We get the Orange County Register delivered every morning. Actually, that’s wrong. More on that in a minute. We’re OC Register subscribers.
I like getting a newspaper. Scanning printed pages is different than reading news on the net. There’s a different serendipity at work allowing you to stumble upon news more easily.
Some stories are days old by the time they’re on my doorstep. I can put up with that because many stories are exclusive to the Register. No one else covers OC as thoroughly. On a good day Los Angeles TV will have one, maybe two, stories from this county of three million.
Within the last year the Register has expanded to Long Beach, Riverside and (gulp) Los Angeles. I was thrilled, thinking the Register’s owners had found a way to resurrect print.
Then the sky fell in.
The Los Angeles Register didn’t last a year. The OC Register is selling their headquarters building in Santa Ana and laying off staff. And now they’re having trouble delivering the paper.
Strange as it sounds the OC Register that comes to my door is delivered by the LA Times.
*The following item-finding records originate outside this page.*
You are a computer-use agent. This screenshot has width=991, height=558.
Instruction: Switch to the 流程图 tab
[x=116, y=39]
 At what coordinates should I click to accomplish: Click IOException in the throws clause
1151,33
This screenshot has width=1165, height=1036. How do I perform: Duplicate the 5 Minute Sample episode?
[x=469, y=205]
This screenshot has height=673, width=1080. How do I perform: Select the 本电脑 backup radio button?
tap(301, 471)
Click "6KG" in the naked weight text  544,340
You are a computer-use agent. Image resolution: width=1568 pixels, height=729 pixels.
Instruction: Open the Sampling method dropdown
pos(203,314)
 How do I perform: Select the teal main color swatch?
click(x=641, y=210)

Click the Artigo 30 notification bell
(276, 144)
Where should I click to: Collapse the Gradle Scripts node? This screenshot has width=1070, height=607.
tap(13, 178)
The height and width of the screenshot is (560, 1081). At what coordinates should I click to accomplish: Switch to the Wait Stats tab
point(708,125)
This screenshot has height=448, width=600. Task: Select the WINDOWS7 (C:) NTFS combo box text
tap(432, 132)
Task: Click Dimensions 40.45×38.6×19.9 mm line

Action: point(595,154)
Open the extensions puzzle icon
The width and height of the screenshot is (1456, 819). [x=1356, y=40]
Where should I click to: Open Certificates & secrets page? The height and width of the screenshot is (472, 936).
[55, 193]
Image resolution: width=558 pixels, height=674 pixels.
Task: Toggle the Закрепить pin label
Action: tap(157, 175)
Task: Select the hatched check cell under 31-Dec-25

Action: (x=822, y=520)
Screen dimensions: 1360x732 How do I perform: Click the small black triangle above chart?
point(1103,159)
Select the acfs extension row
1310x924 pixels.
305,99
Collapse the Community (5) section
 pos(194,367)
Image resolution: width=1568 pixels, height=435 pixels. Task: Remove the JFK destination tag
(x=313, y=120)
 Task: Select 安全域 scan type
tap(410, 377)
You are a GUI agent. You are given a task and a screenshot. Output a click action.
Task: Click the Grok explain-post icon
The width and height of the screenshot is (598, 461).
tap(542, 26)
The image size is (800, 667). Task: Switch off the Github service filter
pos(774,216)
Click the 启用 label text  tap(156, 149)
At least it was until last week.
Reports say the Register owes the Times over $3 million.
In April 2013, OCR first missed a payment deadline under its agreement with The Times.
By February 2014, the outstanding amount past due had grown to almost $2 million and, by mid-May, the past due amount was more than $2.5 million.
In late May, OCR agreed to a payment plan with The Times whereby OCR would pay down past due amounts.
In June, OCR made one payment on the plan. Since then, it has made no further payments on the plan. – LA Times news release
This past Sunday the Register started delivering the paper themselves and the results have been comically tragic.
For the tl;dr crowd: over 30,000 calls complaining, many canceled subscriptions already, and no end in sight for the problems. Enjoy! – OCWeekly
30,000 called. Many didn’t. 30k is a big number for a paper with around 150,000 daily subscribers and double that Sunday.
We had no paper Monday, a paper yesterday and none again today. There’s nothing that will cause cancelled subscriptions faster than missing papers.
Newspapers are fighting for their lives, but the survival rate is poor. Readers are old. Subscriber counts are falling. The Internet has cleaned their clock.
In the past I’ve written about how the Register is full of news. I will miss that greatly should the paper fail. At this moment, I suspect it will.